I wanted to share with you one of my greatest fears.
This is going to be a very informal video & post. No screen, no lights. No makeup. Although I never have makeup anyway.
I wanted to share with you my greatest fear. It’s something I’ve been facing my whole life, but especially lately.
I’m leaving for Portugal today to give a speech Wednesday at a conference in Lisbon. I have the link in the description.
My plan was to do what I always do and continue posting my videos while researching, writing and preparing an hour or so long speech with accompanying visual presentation and a cited resource article for the attendees.

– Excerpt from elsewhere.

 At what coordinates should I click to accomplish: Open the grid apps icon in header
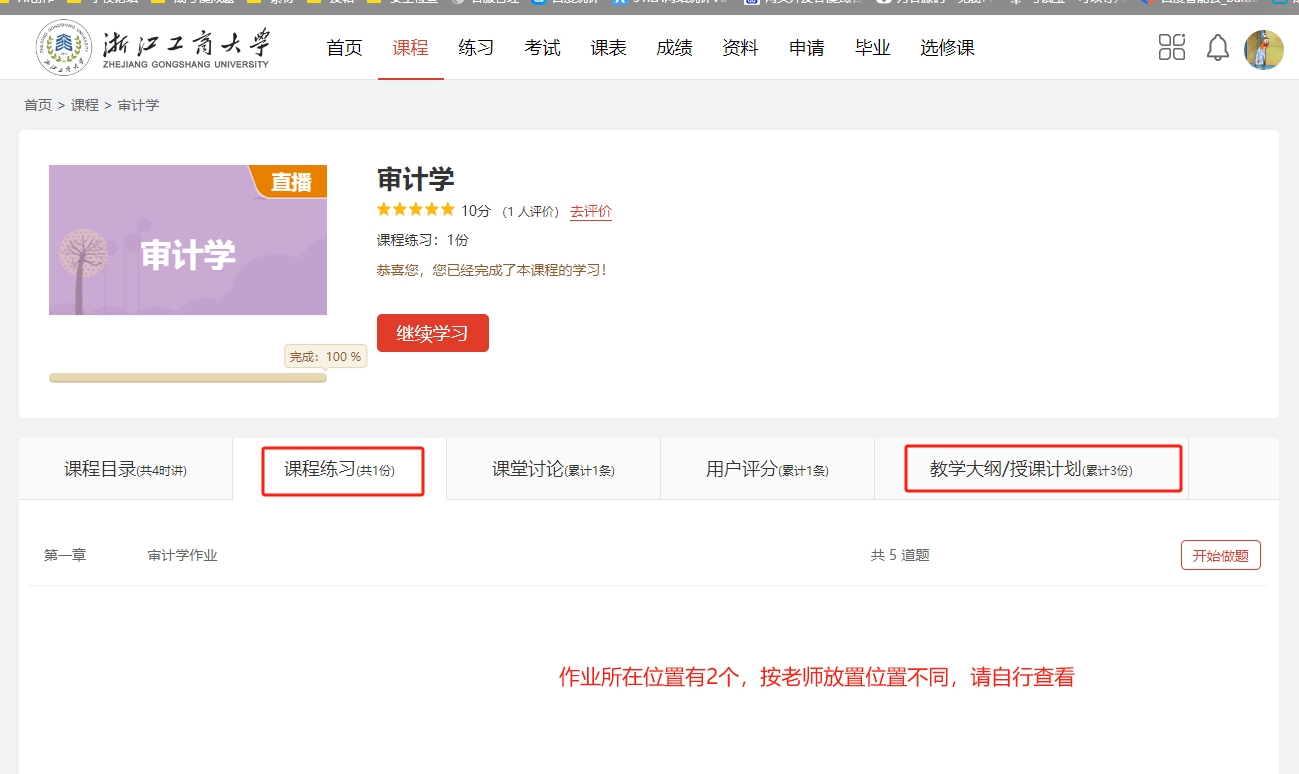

I’ve pulled this off before. But I don’t think I can this time. My own limitations are the hardest thing for me to admit and confront. I had to do the same thing the week before last when I missed the deadline for the Empty Oceans video.
Not posting my regular content even for a day is terrifying to me. I know it will negatively impact the channel, there’s no way it can’t. But it’s not about views and numbers.
For me, the scariest part of being vegan and being an activist, is that I won’t make a difference. That I’m not using my time wisely or effectively. And that I’m not pushing hard enough.
Because I’m aware every single second of every day that there are billions of innocent beings living tortured existences. And I perceive my human limitations as my failure to fight for them effectively.
I’m at a crossroads with my activism, with more talks coming up in the next few months, and with wanting to branch out into creating online courses for in-depth help with going vegan, staying vegan, and starting activism.
And I’m having to accept that I’m one person. I’m still learning and growing and finding new resources and ways to present the message to the best of my abilities.
I don’t want this to be a depressing video. Because I’m not giving up. I never will. I’ll keep fighting, as imperfectly as ever.
So just know that I’ll be a bit absent this coming week. I’m flying back to the states next Monday because staying till then was cheaper flight-wise. But I’ll be working and will try to post an update on my normal Wednesday slot, though that will be right before the speech, so we’ll see.
I’m linking some videos down below to check out if you haven’t seen them. Some of them are my “oldie but goodie” works that you might not have known about. And others are more recent pieces that I’m very proud of and would love to have reach more people.
Thank you for being patient and for all of your support. And wish me luck. I’ve been researching issues specific to Portugal and the European Union to make this talk as effective as possible.
Now go live vegan, and I’ll go work on the speech and see you soon.